Pilot study using a discrete mathematical approach for topological analysis and ssGSEA of gene expression in autosomal recessive polycystic kidney disease

Abstract

Autosomal recessive polycystic kidney disease (ARPKD) is a severe genetic disorder characterized by renal cystogenesis and hepatic fibrosis, primarily associated with PKHD1 mutations.

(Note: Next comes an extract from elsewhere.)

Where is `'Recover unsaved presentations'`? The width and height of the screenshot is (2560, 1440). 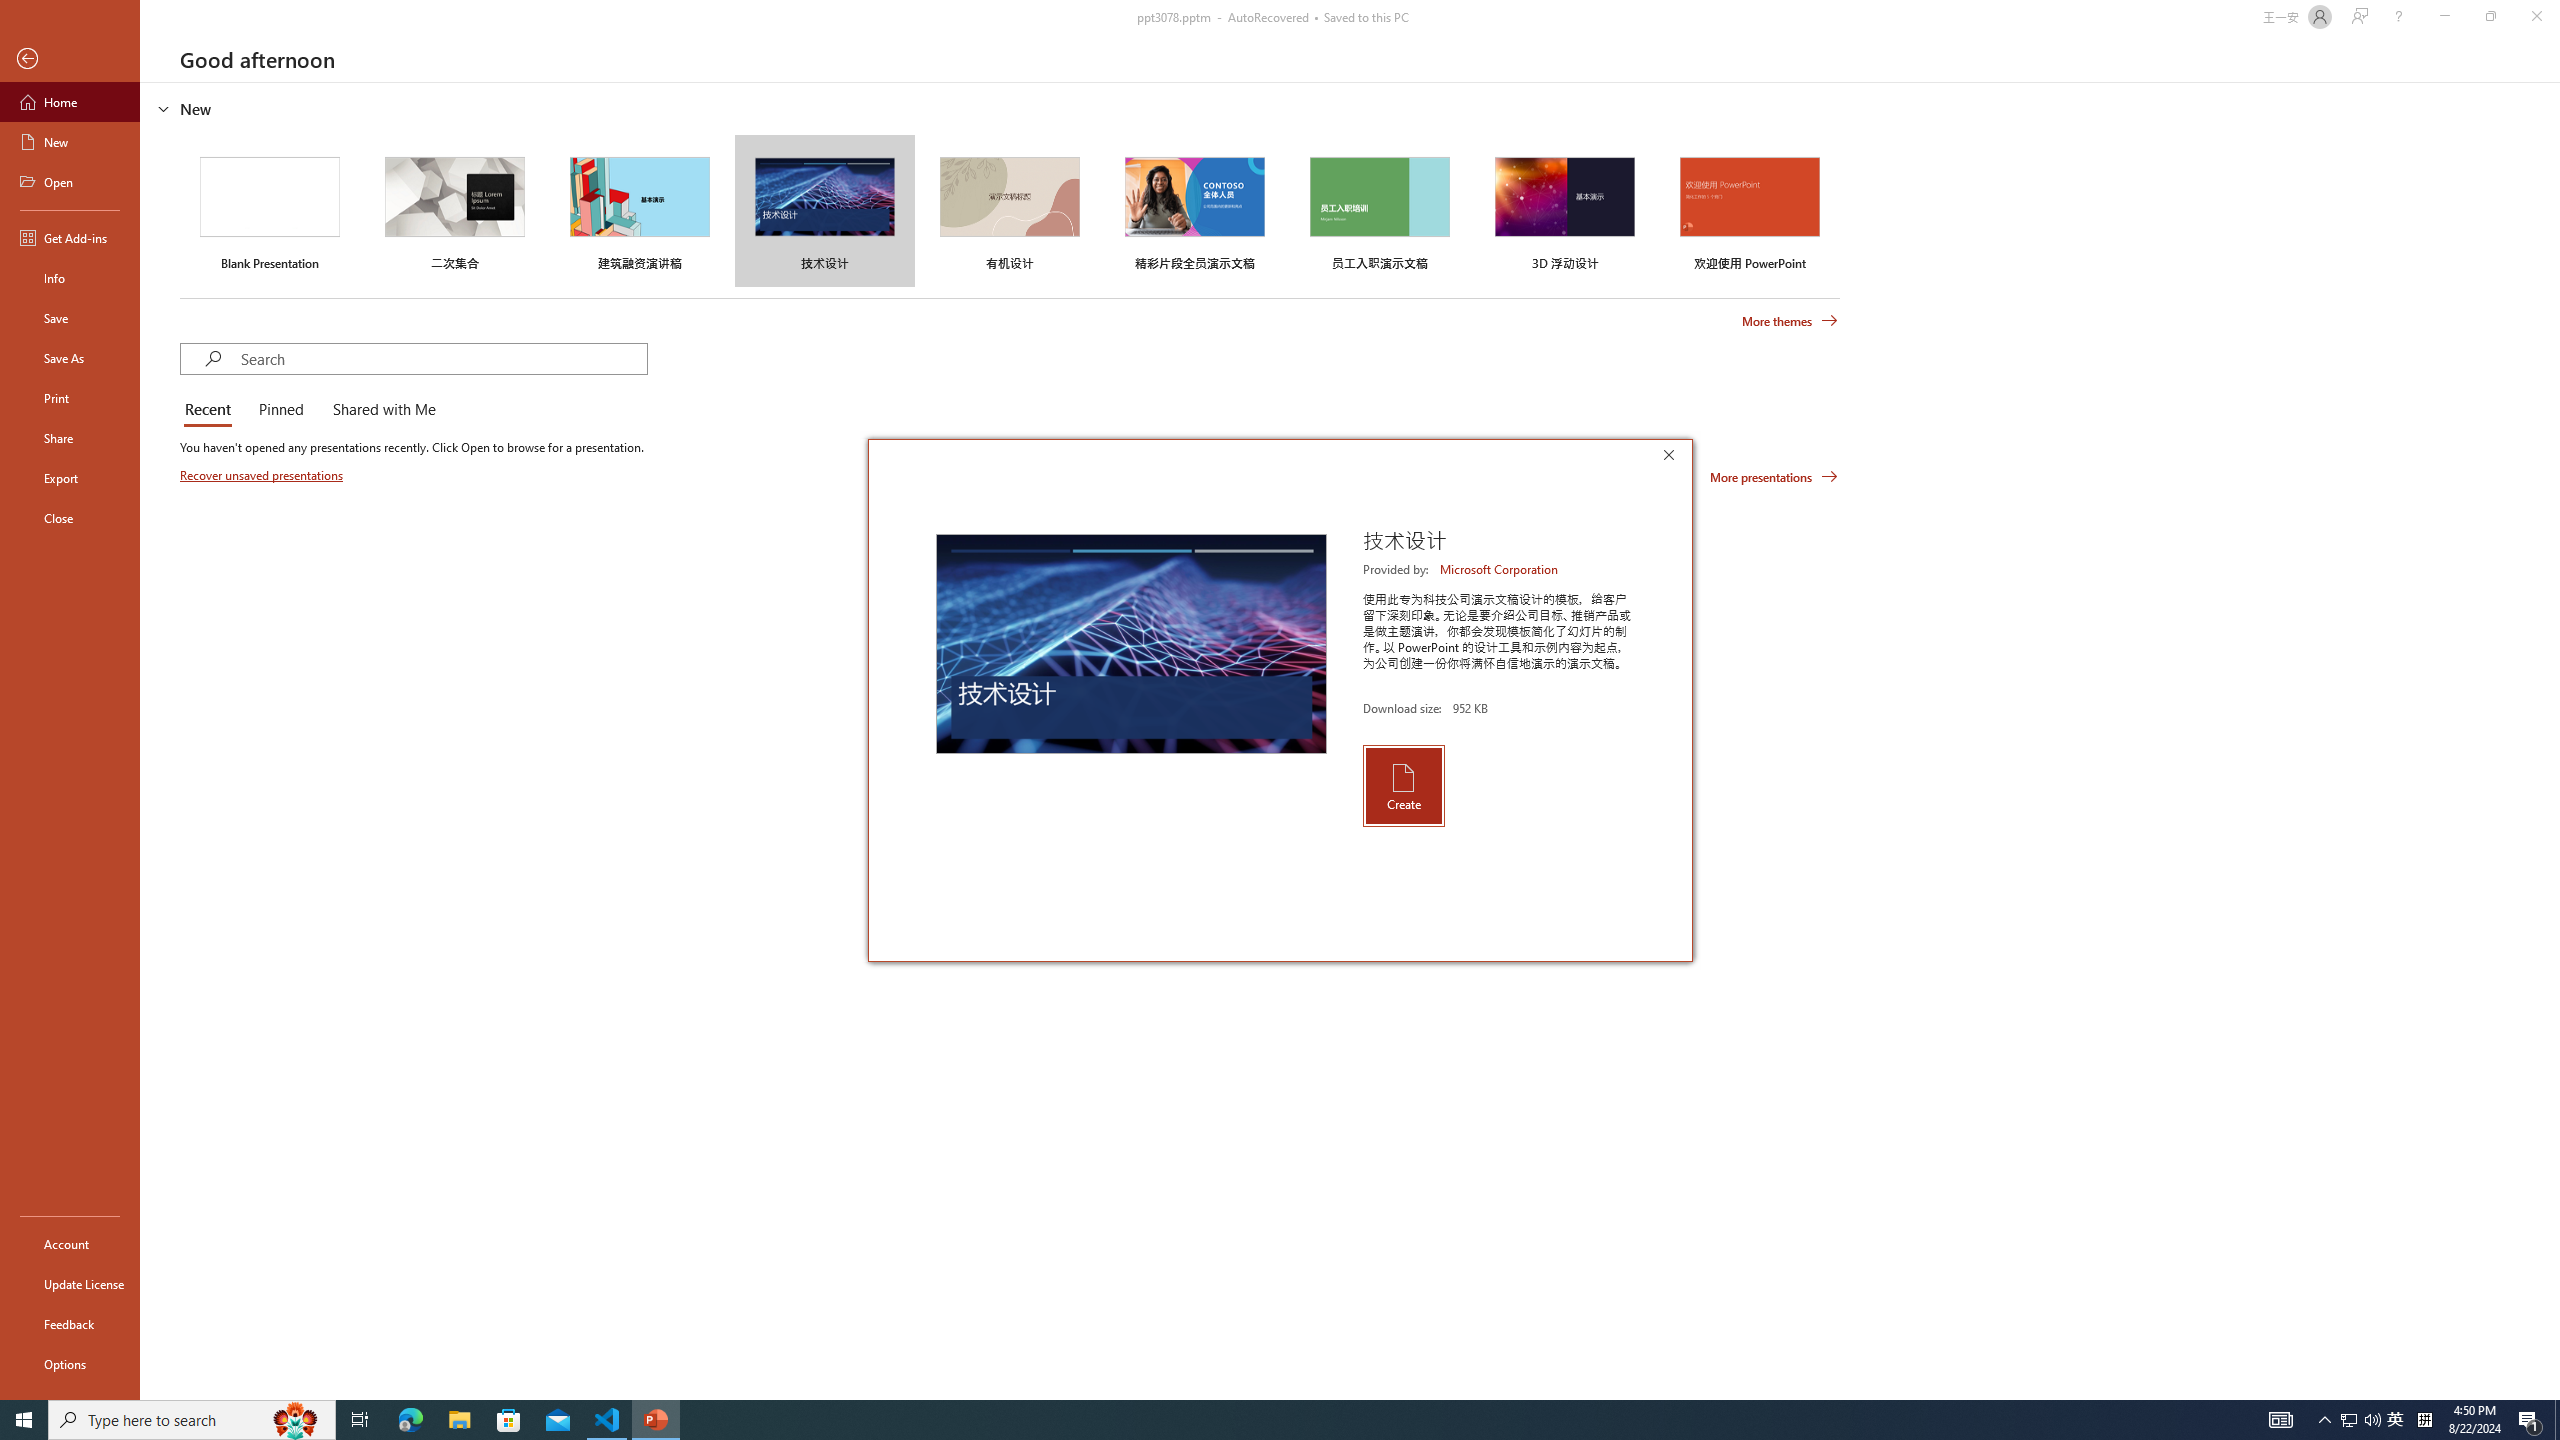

While differential expression analysis (DEG) has identified key genes involved in ARPKD, their network-level interactions remain unclear. Recent studies have implicated WNT signaling in ARPKD pathogenesis, but a topological framework may provide additional insights into gene community structures. This study applied a network-based approach integrating single-sample gene set enrichment analysis (ssGSEA) and topological centrality analysis to investigate gene communities in ARPKD. We identified three key communities: Community 2, centered on IFT22, exhibited stable activation in both ARPKD and healthy samples, suggesting its role in ciliary function. Community 5, predominantly activated in ARPKD, included genes linked to tissue repair and immune regulation. In contrast, Community 3 was suppressed in ARPKD, indicating potential structural instability. Notably, PKHD1 was mathematically isolated, suggesting limited direct involvement in ARPKD-specific transcriptional networks, while the absence of WNT5A, CDH1, and FZD10 from defined communities in ARPKD may indicate potential alterations in their network associations compared to healthy individuals. These findings highlight the advantages of network topology over conventional DEG analysis in elucidating ARPKD pathophysiology. By identifying gene communities and regulatory hubs, this approach offers novel insights into disease mechanisms and potential therapeutic targets.

Fig. 1

Gene network topology in ARPKD patients. This figure illustrates the gene network in ARPKD patients, where each node represents a gene, and each edge indicates a gene pair with a correlation coefficient of 0.6 or higher. To emphasize the distribution of nodes, edges are rendered fully transparent. Node size is proportional to its degree, reflecting the number of connections with other genes. Larger nodes represent highly connected hub genes, which may play key roles in network stability. Clusters were detected using the Louvain method, with each color representing a distinct community: Community 0 (dark purple), Community 1 (green), and Community 2 (yellow). Genes within each community exhibit higher intra-cluster connectivity, visually delineating the structure of correlated gene groups.

Fig. 2

Gene network topology in healthy control individuals. This figure shows the gene network in healthy control individuals, with each node representing a gene and each edge representing a gene pair with a correlation of 0.6 or higher. The edges are fully transparent to focus on the structure and prominence of individual nodes. The size of each node is proportional to the number of other genes and is strongly correlated with, emphasizing the hub genes that are central to the network. Different colors indicate clusters detected by the Louvain method, with each color representing a distinct community of genes: Community 3 is shown in purple, Community 4 in green, and Community 5 in yellow. Genes within each community exhibit strong mutual interactions, illustrating the structure of gene relationships based on correlations in healthy kidney function. These clusters highlight potential functional groupings of genes, with central genes in each community likely playing key roles in maintaining normal cellular processes in the kidneys.